| WHAT YOU HAVE TO DO |
Count the lines in the items below that contain the string "section", treating uppercase and lowercase as different. Give only the number.
** BEGIN **
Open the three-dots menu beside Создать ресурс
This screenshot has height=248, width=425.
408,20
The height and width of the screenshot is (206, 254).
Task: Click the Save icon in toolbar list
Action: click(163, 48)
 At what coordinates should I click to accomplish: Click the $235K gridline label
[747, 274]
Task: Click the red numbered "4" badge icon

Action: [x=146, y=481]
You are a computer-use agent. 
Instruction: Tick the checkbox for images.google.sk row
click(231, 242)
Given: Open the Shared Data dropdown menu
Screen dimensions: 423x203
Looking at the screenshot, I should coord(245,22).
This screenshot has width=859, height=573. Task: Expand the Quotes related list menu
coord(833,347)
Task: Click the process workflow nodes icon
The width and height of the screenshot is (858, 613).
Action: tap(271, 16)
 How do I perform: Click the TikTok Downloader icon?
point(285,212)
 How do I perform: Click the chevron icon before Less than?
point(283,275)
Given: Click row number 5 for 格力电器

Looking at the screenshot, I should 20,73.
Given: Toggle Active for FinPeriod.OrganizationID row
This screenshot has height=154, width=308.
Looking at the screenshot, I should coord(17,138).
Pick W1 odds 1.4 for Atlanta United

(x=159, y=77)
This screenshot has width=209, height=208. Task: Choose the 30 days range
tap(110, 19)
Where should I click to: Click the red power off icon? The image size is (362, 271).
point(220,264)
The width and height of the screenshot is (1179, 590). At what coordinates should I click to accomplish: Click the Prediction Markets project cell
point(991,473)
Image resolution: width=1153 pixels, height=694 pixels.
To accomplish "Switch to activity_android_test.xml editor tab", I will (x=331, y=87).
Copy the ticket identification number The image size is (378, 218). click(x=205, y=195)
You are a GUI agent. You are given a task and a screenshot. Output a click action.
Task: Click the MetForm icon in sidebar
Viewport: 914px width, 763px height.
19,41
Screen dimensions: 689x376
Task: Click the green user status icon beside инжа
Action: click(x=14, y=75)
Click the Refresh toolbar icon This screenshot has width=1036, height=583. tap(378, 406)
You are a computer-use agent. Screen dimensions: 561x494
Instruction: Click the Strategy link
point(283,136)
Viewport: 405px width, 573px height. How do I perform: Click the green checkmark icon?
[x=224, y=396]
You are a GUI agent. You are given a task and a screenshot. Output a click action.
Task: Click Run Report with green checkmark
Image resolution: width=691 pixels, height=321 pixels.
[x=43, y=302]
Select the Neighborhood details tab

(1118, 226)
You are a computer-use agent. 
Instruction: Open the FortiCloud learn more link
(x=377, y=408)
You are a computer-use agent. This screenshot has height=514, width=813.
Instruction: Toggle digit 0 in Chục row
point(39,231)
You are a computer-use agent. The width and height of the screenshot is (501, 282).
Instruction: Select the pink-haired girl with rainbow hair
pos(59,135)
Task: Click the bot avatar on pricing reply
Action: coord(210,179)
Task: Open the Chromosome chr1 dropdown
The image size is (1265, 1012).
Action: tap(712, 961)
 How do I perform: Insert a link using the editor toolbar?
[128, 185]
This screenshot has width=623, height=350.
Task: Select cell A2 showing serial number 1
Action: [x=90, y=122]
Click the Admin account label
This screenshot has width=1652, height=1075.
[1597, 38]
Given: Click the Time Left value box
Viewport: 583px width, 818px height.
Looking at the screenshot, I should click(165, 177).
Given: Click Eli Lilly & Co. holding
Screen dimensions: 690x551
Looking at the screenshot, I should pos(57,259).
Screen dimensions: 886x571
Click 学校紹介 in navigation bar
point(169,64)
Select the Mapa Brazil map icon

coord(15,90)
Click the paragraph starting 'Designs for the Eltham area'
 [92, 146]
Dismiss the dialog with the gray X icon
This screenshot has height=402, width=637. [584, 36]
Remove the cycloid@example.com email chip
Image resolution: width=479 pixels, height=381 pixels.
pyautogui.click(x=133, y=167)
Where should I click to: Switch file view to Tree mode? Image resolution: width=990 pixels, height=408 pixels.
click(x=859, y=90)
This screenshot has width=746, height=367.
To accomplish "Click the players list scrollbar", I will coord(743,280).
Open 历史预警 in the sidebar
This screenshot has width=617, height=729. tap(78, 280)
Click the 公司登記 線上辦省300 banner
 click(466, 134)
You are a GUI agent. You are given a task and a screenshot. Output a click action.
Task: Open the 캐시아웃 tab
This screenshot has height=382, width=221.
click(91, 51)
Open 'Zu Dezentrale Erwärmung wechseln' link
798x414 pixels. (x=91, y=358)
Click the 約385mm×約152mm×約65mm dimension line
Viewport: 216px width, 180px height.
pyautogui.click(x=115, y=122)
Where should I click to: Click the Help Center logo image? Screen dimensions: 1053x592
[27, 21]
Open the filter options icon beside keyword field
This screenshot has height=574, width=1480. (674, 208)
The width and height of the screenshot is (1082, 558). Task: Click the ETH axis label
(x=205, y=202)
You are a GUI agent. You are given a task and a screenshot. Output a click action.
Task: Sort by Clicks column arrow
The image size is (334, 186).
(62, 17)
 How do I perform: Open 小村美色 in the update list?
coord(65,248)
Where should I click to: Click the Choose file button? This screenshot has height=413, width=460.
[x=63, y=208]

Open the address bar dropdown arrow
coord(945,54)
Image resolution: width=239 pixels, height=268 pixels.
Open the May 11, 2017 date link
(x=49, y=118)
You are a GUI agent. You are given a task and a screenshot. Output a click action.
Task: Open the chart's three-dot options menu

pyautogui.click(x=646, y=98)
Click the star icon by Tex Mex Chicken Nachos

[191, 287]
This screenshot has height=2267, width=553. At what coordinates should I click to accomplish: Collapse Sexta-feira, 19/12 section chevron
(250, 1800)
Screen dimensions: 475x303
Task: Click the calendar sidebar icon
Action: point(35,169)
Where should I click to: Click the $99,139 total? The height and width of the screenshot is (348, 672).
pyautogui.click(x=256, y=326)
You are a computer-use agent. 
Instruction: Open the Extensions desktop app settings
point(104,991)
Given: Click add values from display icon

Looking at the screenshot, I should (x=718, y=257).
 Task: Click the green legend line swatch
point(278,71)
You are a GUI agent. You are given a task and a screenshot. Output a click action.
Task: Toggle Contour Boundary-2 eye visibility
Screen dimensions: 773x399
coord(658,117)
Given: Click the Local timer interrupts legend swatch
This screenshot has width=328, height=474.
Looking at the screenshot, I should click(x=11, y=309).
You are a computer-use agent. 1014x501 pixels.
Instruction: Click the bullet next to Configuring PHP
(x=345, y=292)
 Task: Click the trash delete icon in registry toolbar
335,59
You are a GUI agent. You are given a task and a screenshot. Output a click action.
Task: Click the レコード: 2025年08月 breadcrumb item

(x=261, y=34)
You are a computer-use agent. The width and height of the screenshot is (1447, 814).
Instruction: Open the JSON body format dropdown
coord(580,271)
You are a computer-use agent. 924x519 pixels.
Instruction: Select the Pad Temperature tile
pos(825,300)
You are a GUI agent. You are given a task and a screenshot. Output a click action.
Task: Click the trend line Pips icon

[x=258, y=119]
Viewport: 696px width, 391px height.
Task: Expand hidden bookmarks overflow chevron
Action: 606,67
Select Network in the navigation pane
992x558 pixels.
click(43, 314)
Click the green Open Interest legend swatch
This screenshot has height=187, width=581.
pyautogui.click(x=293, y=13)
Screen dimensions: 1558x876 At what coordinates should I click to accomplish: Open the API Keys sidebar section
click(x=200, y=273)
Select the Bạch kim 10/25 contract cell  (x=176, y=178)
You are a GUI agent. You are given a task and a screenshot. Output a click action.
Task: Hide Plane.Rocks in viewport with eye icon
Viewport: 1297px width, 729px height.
** END **
| RESPONSE TO THIS EXERCISE |
2